Task for You: Merging example

  1. Alice add a new file, alice.Rmd to your repository and commits.
  2. Bob add a new file bob.Rmd and commit
  3. Alice push to GitHub.
  4. Bob push to GitHub.

What happened? Read the error message and hint provided by git to see if you can figure it out.

Answer:
Since Alice and Bob are working on the same branch of the repository, the problem is that Bob’s branch doesn’t have Alice’s most recent commit, which the branch on GitHub has since Alice pushed it already. In order to push a branch to a remote, you have to already have the entire history on the remote in your local repository. The solution is for Bob to first pull the changes, and then push again. When Bob pulls from his GitHub remote, he will merge Alice’s history into his repository. Now when he attempts to push, his repository contains all the history that the remote repository on GitHub has.

Try and fix the problem.

2. Theory: Version control with git and GitHub

Core concepts

The working tree (or directory) is the tree of files you are working on in the current directory. For example: working tree:

proj1
├── code
│   ├── analysis.R
│   ├── eda.R
│   └── preprocess.R
├── data
│   └── blob.dat
├── figs
│   └── diagram.png
├── paper
│   ├── Makefile
│   ├── report.bib
│   └── report.tex
└── slides
    └── presentation.md
    

A commit is a snapshot of an entire directory tree at a given point in time, some metadata (e.g., reference to previous commits, authors name), and an identifier (called a hash).

A repository is essentially a group of linked commits (forming an directed acyclic graph, DAG). It is a hidden .git file in your current working directory.

To understand what a Git branch is, we first need to visit the idea of a head. A head is an easy to remember label (e.g., HEAD, master, feature1) that references a commit.

By default every repository has a head called master. In this figure master refers to the commit whose hash begins f30ab. This allows you to refer to the commit by the easy to remember name master rather than f30ab.

A repository can contain any number of heads. Each branch is associated with exactly one head. The head is essentially a label for the branches of a tree.

In this example, the branch master and iss53 share a common history up to commit C2. However, the branch iss53 differs from master as it has the additional commit C3.

This allows the history of both branches to diverge. For instance, your master branch may be were you integrate new features and bug fixes into the main trunk of development. If you have a bug report (perhaps labeled issue 53) that you are trying to fix, you might create a branch (labeled iss53). While you are preparing a fix for issue 53, the main trunk gains another bug fix or feature.

Here both master and iss53 have a shared history up to the commit C2. However they both have commits that the other lacks after their shared ancestor.
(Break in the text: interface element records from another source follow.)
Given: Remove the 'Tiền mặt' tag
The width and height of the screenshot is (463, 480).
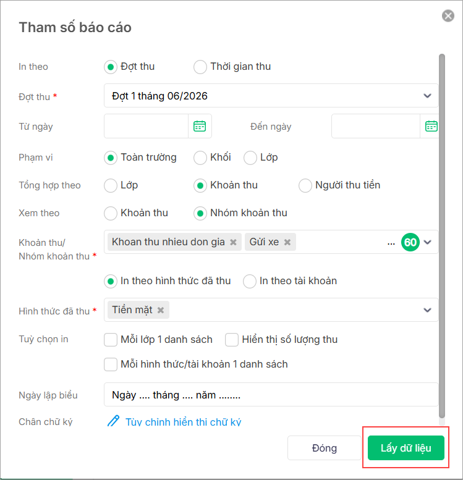Looking at the screenshot, I should 161,310.
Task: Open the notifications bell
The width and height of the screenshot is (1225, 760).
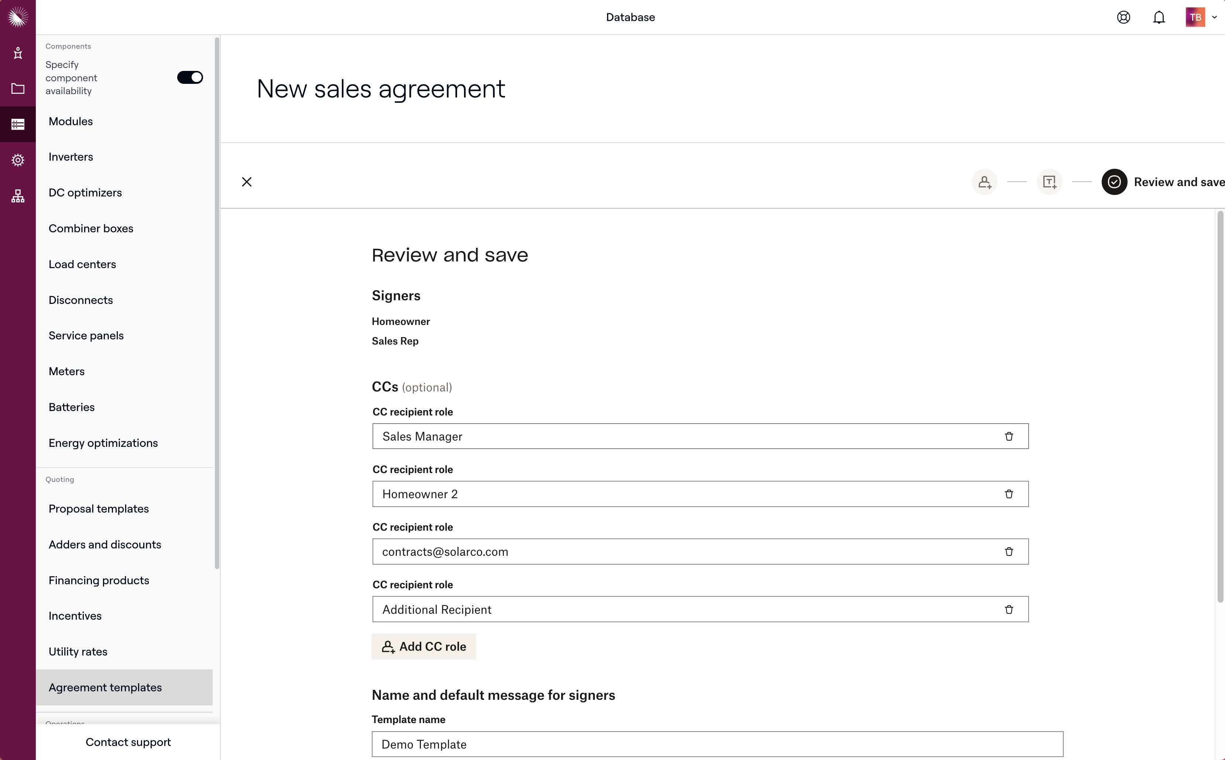Action: 1159,18
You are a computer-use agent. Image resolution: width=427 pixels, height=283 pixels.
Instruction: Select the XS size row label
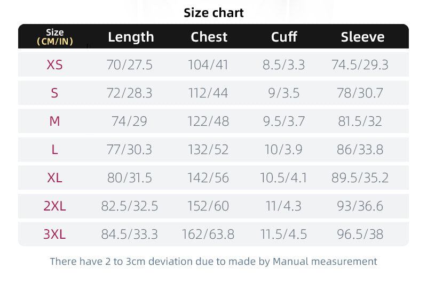click(54, 65)
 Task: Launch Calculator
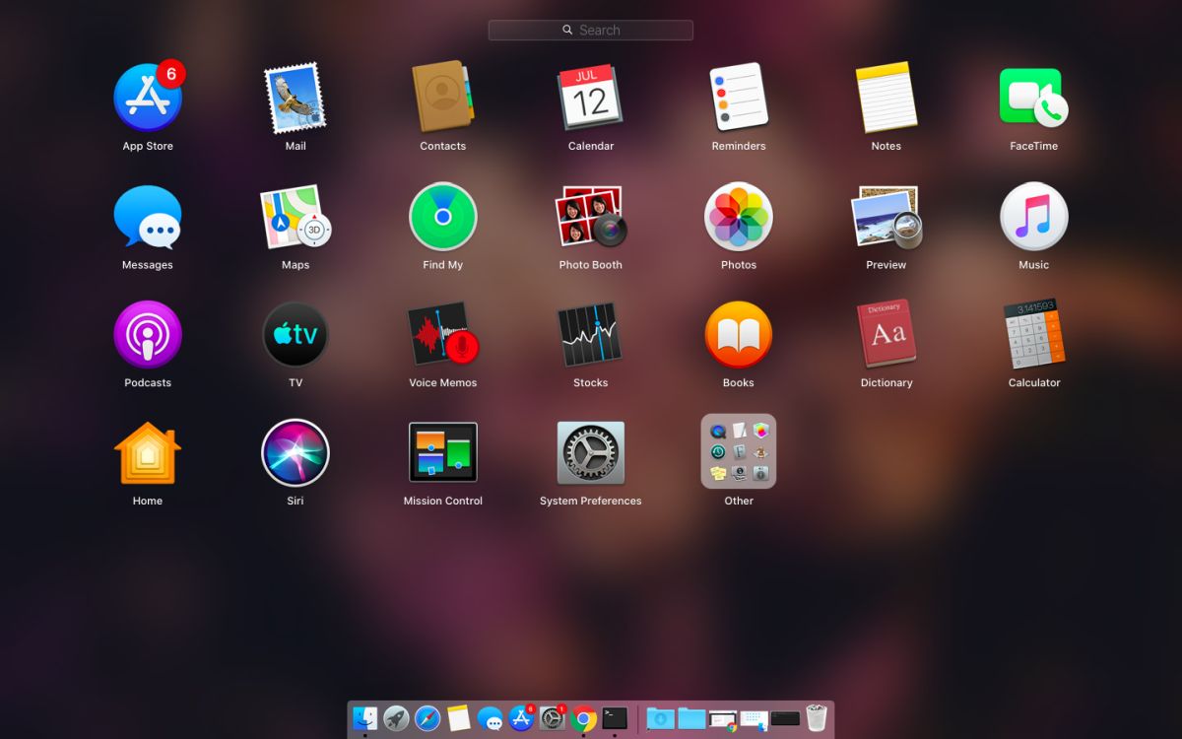click(x=1033, y=333)
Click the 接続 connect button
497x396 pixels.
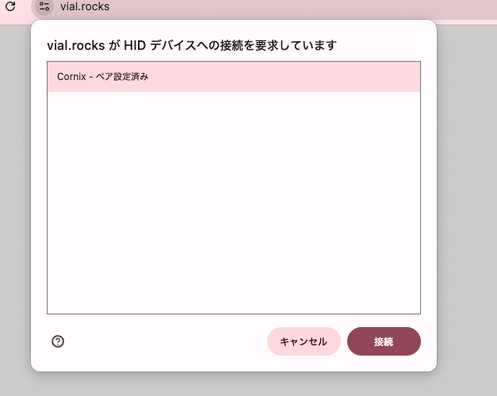point(384,341)
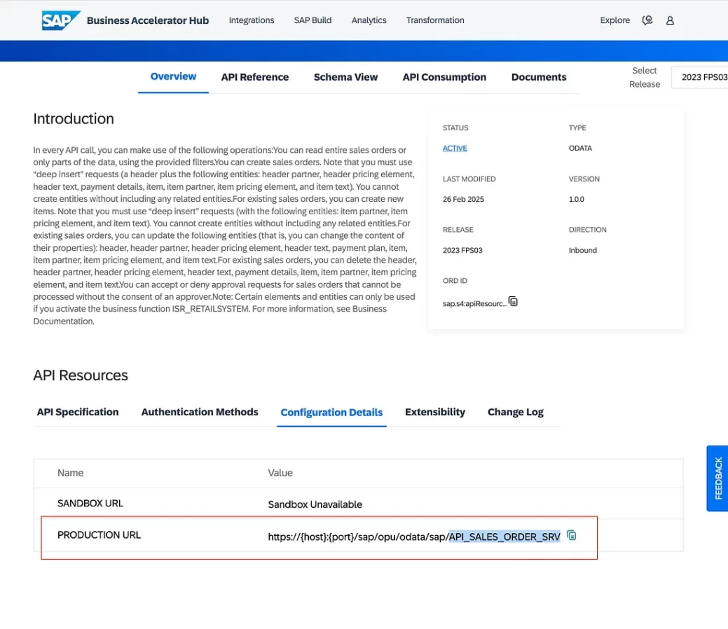The height and width of the screenshot is (629, 728).
Task: Click the user profile icon
Action: click(x=670, y=20)
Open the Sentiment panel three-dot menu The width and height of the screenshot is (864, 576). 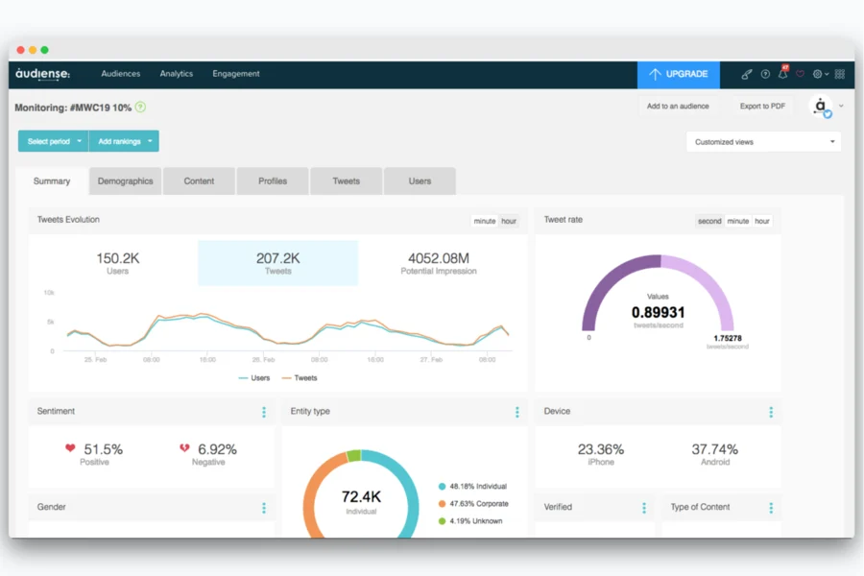coord(264,412)
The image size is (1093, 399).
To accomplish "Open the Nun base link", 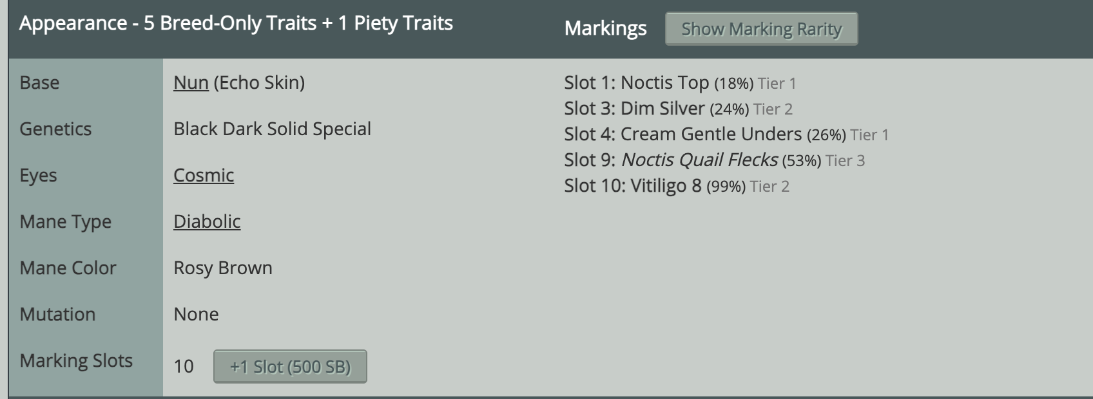I will (191, 82).
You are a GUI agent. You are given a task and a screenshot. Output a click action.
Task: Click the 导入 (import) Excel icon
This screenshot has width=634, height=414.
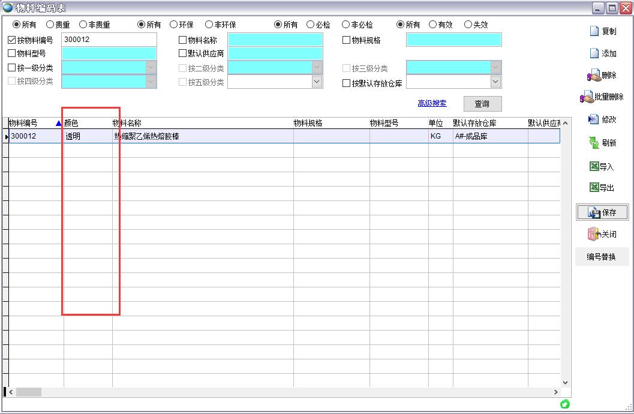[594, 166]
Once you’ve completed fixing issue 53 on branch iss53, you want to integrate your work back into the main trunk represented by the master branch. The process of integrating your work is called merging and often happens automatically. Once the iss53 branch has been merged back into the master branch, you can continue with a unified line of development:

The result of merging the iss53 branch into the master branch. At this point, you could safely delete the iss53 branch, which would result in removing the label iss53 pointing to commit C5.